The people of the underdeveloped countries are hungry. We can show them how to grow more food. They are sick. We can show them how they may be healed. Their countries are rich in resources, but their people are very poor. We can show them how to use their resources in a way that will raise their standards of living. This is the first line of defense against communism in those areas of the world.

I have therefore included in my message to Congress a request for some $600,000,000 in economic and technical assistance. It is only a fraction of the amount I have asked for military purposes, but who can say that in the long run it may not have a greater effect ?

The victories that can be won in this battle with a relatively small amount of assistance on our part are fantastic. I'd like to give you some examples of what we have done to show what we can do.

Over in Indochina, the rice bowl of that unhappy land is the Red River valley. Since the war in Indochina, the Red River valley hasn't been able to produce the rice it should because the irrigation of the district depends on electricity to operate its pumps, and the power lines run through territory held by the Communists who, of course, cut them. So, Harold E. Schwartz, one of our technical advisers from South Dakota, had some diesel engines brought in to pump the water. Today, 15,000 farm families have 25,000 acres of rice they didn't have last year. This project only cost us $75,000. But one rice crop from this area will be worth $2 million. Now there's an example of how a little ingenuity and a small outlay of funds can produce results on a big scale.

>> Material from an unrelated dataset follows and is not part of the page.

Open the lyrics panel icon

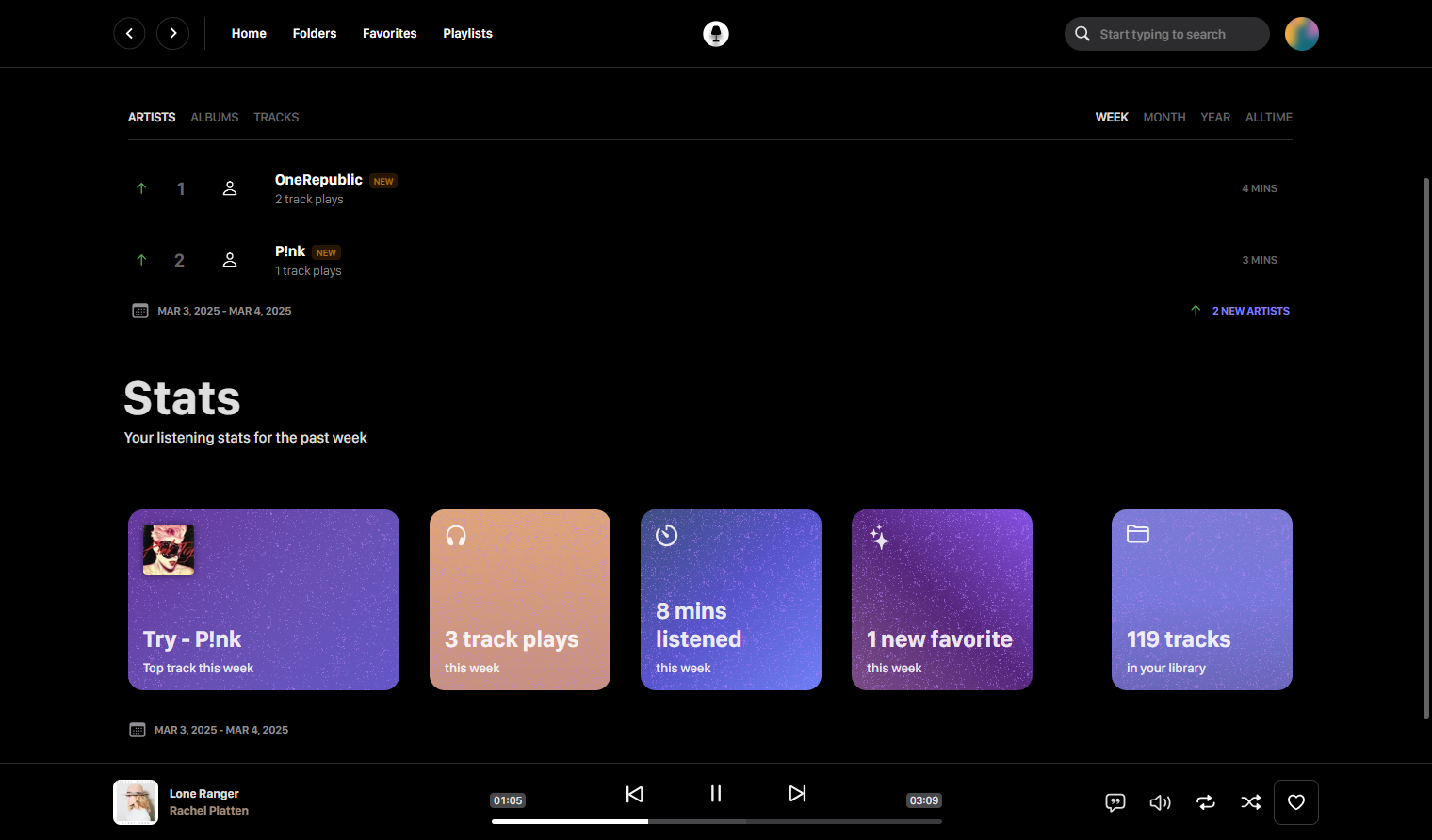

Another example is Turkey, where a veritable agricultural revolution is being brought about with the help of a team of 9 American experts led by Elmer Starch of Lincoln, Nebr. In 3 years Turkey has raised its grain production by over 50 percent and has tripled its cotton production.

Now let us look for a minute at India. Since the shadow of Communist control has darkened China, India stands as the largest democratic nation in all Asia. But India is faced with the same kind of threat which overpowered the Chinese. We have a chance to help stop that threat in India. Not by sending guns and planes, but by doing just the kind of thing I've been telling you about.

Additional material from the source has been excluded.